» 課題の指示:
「Where should I click to: Cut」を含む行から「Looking at the screenshot, I should point(383,401).」を含む行まで、両端の行も含めてすべての行をそのまま繰り返してください。

» 元データ:
--------------------------------------------------
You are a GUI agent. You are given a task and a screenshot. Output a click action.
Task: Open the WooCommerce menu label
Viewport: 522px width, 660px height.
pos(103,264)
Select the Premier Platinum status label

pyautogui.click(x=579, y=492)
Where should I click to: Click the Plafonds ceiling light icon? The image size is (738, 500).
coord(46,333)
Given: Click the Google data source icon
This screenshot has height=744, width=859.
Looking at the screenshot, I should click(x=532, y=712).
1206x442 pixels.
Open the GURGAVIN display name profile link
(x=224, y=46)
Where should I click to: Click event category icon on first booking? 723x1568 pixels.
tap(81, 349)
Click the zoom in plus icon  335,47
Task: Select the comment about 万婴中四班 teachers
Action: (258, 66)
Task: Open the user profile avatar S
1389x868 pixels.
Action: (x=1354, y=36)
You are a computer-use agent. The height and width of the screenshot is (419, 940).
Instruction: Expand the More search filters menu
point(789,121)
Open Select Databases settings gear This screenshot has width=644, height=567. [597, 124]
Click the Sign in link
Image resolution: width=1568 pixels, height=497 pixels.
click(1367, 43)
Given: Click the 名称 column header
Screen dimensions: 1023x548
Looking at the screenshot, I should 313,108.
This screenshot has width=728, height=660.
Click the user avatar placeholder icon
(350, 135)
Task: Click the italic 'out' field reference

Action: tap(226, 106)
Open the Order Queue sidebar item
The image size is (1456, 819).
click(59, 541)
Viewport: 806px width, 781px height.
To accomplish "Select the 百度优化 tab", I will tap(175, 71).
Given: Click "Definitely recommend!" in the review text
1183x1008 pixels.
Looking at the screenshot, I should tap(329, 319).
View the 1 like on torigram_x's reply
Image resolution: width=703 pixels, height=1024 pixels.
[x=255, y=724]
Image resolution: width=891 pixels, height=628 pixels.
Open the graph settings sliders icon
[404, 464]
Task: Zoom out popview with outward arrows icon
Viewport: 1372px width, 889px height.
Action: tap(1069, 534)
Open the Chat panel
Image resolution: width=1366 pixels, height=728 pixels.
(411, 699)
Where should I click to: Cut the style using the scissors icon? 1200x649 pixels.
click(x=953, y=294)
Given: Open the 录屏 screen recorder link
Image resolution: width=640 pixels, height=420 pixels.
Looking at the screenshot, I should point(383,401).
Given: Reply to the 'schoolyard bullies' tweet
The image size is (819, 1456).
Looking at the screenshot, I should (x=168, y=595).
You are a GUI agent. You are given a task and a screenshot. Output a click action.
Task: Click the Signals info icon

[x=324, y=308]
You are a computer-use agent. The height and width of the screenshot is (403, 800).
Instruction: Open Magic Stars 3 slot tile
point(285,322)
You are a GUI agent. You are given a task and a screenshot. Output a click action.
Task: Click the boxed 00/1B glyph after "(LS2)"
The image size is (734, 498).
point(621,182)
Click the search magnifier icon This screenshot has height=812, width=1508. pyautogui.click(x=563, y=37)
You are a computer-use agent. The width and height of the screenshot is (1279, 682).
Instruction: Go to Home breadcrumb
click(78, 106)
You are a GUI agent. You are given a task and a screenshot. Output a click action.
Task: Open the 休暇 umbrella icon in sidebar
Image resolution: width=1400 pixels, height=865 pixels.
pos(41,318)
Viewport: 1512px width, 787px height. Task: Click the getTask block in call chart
--------------------------------------------------
» 問題の解答:
Where should I click to: Cut the style using the scissors icon? 1200x649 pixels.
click(x=953, y=294)
Given: Open the 录屏 screen recorder link
Image resolution: width=640 pixels, height=420 pixels.
Looking at the screenshot, I should point(383,401).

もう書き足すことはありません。